Assignment: Keyword search on "better": report each line of the records that contains it.
+ + + + + + +
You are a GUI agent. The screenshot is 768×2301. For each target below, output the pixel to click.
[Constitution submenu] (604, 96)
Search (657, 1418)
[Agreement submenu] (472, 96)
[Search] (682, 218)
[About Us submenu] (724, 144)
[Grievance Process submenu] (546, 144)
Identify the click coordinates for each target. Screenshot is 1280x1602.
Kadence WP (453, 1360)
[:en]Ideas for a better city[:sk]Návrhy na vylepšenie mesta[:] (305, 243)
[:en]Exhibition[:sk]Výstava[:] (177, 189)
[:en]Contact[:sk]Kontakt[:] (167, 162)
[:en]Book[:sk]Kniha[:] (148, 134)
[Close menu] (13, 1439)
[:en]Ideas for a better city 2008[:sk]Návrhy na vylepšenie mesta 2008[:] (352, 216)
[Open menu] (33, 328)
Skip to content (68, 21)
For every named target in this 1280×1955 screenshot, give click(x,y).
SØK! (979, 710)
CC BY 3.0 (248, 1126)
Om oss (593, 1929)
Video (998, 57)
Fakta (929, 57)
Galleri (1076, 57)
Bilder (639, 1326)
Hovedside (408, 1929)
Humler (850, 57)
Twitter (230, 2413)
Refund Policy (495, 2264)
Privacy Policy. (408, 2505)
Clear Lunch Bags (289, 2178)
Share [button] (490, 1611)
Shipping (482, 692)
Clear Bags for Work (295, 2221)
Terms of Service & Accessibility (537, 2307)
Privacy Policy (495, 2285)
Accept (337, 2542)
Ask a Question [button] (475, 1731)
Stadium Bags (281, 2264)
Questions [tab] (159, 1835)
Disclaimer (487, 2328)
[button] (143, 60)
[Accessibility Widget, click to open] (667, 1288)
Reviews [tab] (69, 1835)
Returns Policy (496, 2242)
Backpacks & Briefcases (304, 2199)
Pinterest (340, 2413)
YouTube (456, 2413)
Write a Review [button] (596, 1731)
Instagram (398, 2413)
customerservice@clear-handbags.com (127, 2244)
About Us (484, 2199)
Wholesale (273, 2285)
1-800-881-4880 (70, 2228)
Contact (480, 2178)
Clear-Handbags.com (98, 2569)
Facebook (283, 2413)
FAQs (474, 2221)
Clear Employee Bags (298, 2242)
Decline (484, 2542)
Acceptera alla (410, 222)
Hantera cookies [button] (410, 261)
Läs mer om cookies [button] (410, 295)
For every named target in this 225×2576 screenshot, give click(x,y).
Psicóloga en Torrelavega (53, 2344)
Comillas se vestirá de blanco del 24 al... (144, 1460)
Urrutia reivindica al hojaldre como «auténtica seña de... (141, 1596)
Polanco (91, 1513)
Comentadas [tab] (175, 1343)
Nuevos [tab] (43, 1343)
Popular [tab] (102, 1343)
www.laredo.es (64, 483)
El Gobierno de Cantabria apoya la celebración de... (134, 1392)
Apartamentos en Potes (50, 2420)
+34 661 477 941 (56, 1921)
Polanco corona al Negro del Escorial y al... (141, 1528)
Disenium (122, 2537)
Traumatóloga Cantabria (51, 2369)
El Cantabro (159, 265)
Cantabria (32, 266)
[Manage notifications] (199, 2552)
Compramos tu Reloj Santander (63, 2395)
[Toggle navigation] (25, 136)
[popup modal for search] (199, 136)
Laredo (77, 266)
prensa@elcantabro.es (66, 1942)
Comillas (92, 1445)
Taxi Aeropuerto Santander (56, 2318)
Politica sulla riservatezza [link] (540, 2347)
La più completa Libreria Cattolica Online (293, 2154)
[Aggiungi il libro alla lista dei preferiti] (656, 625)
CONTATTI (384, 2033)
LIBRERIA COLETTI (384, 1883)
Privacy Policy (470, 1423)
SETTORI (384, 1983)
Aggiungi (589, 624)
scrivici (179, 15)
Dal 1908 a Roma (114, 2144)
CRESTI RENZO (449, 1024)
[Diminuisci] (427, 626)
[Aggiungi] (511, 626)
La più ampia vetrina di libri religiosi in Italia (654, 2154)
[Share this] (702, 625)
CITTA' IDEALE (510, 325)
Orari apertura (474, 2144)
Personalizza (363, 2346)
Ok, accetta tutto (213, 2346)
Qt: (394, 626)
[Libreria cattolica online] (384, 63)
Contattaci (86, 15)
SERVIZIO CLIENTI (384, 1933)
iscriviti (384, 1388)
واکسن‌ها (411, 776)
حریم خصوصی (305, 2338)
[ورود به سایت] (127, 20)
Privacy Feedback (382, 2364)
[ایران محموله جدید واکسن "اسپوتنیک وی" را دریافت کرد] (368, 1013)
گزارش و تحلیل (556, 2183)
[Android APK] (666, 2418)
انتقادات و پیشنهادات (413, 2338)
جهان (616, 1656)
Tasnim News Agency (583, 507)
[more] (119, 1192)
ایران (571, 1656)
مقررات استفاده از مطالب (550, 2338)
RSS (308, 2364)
+ + + + + + +
Output for this task:
[:en]Ideas for a better city[:sk]Návrhy na vylepšenie mesta[:] (305, 243)
[:en]Ideas for a better city 2008[:sk]Návrhy na vylepšenie mesta 2008[:] (352, 216)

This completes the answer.